Additional safety considerations include the accuracy and failure modes for
vehicle perception systems. They must meet high standards to make sure
automated systems are actually supplying an overall benefit. Companies
manufacturing the vehicles should be regulated as with any consumer
technology, but customers may control local variables. If the passengers are
in a rush, will they be able to turn up the car’s aggression, creeping out into
the intersection, even though that Honda Civic probably arrived a second or so
With a user tweaking local variables or reprogramming certain driving
strategies, who the technology’s creator really is may become a bit of a moving
target. Accidents will happen sometimes, and although cars cannot be sued in
court, a manufacturer can. Thus, policymakers must rethink liability concerns
with an eye toward safety and societal benefit.

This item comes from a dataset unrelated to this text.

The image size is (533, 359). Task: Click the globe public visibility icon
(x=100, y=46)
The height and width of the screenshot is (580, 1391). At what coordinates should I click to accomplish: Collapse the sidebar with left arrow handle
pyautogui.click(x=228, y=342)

Another interesting consideration is the social interface between autonomous
cars and cars with human drivers. Particular robotic driving styles might
cater better to human acceptance and welcome. Would passengers be upset
if their cars insisted on following the posted speed limits instead of driving
at the prevailing speed of traffic? If we are sharing the road, would we want
them to be servile, always giving right of way to human drivers? These are
considerations we can evaluate directly using the tools of Social Robotics,
evaluating systems with varied behavioral characteristics using real humans
as study samples. Sometimes these studies have non-intuitive results. We
might find that what was meant to be polite hesitance might be interpreted as
lack of confidence and might cause other drivers to question the autonomous
car’s capabilities, feeling less safe in their vicinity. Traffic enforcement
for autonomous cars could be harsher in order to send a message to the
manufacturers, or more lenient because officers assume transgressions were
the result of computational errors, rather than intentional violations.
As the examples above highlights, when we put robots in shared human
environments, social attributions become relevant to the robot’s welcome and
effectiveness because of what they communicate and the reactions they evoke.
Pedestrians frequently make eye-contact with drivers before crossing a road.
An autonomous car should be able to signal its awareness too, whether by
flashing its lights or with some additional interface for social communications.
A robot should also be able to communicate with recognizable motion
patterns. If a driver cannot understand that a robotic vehicle wants to pass
her on the highway, she might not shift lanes. If the autonomous vehicle
rides too close behind someone, that person might get angry and try to
block its passage by traveling alongside a vehicle in the next lane. Such driver
behavior in isolation might seem irrational or overly emotional, but it actually
reflects known social rules and frameworks that machines will need to at least
approximate before they can hope to successfully share our roads.